[Assigned task]:
Using the records below, transcribe word for word the stretch from the line that contains "Viewport: 750px width, 400px height." through the line that contains "Open the Log", both end lines included, and nothing else.

### Excerpted data

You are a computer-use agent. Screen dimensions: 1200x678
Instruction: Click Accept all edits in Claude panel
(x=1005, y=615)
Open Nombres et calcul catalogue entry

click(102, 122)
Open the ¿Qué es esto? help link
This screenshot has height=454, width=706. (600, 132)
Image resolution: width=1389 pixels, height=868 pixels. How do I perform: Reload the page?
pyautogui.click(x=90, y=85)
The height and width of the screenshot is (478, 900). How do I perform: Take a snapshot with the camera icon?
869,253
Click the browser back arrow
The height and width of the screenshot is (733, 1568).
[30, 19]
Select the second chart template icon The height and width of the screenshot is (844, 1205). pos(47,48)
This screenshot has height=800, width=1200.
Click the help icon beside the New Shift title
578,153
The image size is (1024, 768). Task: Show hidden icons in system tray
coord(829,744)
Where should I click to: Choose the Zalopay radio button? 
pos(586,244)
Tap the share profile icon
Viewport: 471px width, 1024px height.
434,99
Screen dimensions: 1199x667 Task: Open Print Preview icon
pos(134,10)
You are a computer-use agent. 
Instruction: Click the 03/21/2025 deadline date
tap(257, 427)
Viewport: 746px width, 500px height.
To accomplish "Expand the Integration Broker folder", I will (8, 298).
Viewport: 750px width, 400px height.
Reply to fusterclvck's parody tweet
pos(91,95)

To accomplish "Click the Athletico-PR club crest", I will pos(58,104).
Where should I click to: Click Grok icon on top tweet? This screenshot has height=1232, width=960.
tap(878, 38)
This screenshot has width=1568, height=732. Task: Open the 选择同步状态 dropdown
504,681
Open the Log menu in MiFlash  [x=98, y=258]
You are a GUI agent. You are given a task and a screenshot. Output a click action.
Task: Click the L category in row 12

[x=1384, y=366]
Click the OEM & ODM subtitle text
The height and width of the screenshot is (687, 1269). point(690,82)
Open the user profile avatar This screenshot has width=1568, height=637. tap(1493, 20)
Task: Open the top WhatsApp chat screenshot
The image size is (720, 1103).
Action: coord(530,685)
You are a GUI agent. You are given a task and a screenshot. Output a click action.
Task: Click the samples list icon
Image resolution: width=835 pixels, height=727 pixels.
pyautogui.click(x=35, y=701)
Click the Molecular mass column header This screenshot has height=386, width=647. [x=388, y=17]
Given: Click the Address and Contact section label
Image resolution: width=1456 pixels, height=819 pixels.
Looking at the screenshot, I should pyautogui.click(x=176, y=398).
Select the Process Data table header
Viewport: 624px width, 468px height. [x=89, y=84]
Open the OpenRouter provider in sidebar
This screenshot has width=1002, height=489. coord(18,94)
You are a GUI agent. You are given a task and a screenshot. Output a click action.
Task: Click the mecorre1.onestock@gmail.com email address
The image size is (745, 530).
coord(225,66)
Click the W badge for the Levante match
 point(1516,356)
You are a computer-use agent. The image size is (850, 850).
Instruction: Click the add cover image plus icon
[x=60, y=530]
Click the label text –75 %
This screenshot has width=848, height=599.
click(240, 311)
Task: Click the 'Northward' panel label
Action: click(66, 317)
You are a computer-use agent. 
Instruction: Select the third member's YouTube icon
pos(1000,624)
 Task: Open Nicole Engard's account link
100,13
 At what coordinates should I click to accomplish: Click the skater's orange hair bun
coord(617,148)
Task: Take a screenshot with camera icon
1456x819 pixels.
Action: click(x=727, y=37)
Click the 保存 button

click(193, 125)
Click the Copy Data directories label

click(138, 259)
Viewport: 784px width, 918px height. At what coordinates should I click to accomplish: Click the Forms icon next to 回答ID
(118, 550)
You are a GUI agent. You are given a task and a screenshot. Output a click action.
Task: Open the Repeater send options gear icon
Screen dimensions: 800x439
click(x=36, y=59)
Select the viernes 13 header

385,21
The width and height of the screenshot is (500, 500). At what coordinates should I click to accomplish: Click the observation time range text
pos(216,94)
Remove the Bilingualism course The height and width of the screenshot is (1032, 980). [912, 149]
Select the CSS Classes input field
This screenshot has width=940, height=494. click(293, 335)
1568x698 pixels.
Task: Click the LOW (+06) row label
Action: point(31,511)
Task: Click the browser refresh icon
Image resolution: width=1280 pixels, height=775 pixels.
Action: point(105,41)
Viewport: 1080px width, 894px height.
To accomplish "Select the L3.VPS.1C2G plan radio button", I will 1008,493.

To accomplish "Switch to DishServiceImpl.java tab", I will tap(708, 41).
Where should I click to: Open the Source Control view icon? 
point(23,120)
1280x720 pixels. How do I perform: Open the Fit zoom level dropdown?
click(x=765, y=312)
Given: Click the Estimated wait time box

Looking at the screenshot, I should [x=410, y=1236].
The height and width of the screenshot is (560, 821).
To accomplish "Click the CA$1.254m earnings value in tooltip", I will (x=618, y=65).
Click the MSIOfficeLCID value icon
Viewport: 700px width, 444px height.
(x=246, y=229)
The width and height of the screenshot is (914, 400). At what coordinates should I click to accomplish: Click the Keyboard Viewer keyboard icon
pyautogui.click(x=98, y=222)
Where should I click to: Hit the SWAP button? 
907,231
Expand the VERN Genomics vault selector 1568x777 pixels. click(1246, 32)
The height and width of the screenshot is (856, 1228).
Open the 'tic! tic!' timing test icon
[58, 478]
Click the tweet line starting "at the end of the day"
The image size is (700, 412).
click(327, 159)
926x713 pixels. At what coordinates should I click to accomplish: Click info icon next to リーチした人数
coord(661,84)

######

[Result of this exercise]:
Viewport: 750px width, 400px height.
Reply to fusterclvck's parody tweet
pos(91,95)

To accomplish "Click the Athletico-PR club crest", I will pos(58,104).
Where should I click to: Click Grok icon on top tweet? This screenshot has height=1232, width=960.
tap(878, 38)
This screenshot has width=1568, height=732. Task: Open the 选择同步状态 dropdown
504,681
Open the Log menu in MiFlash  [x=98, y=258]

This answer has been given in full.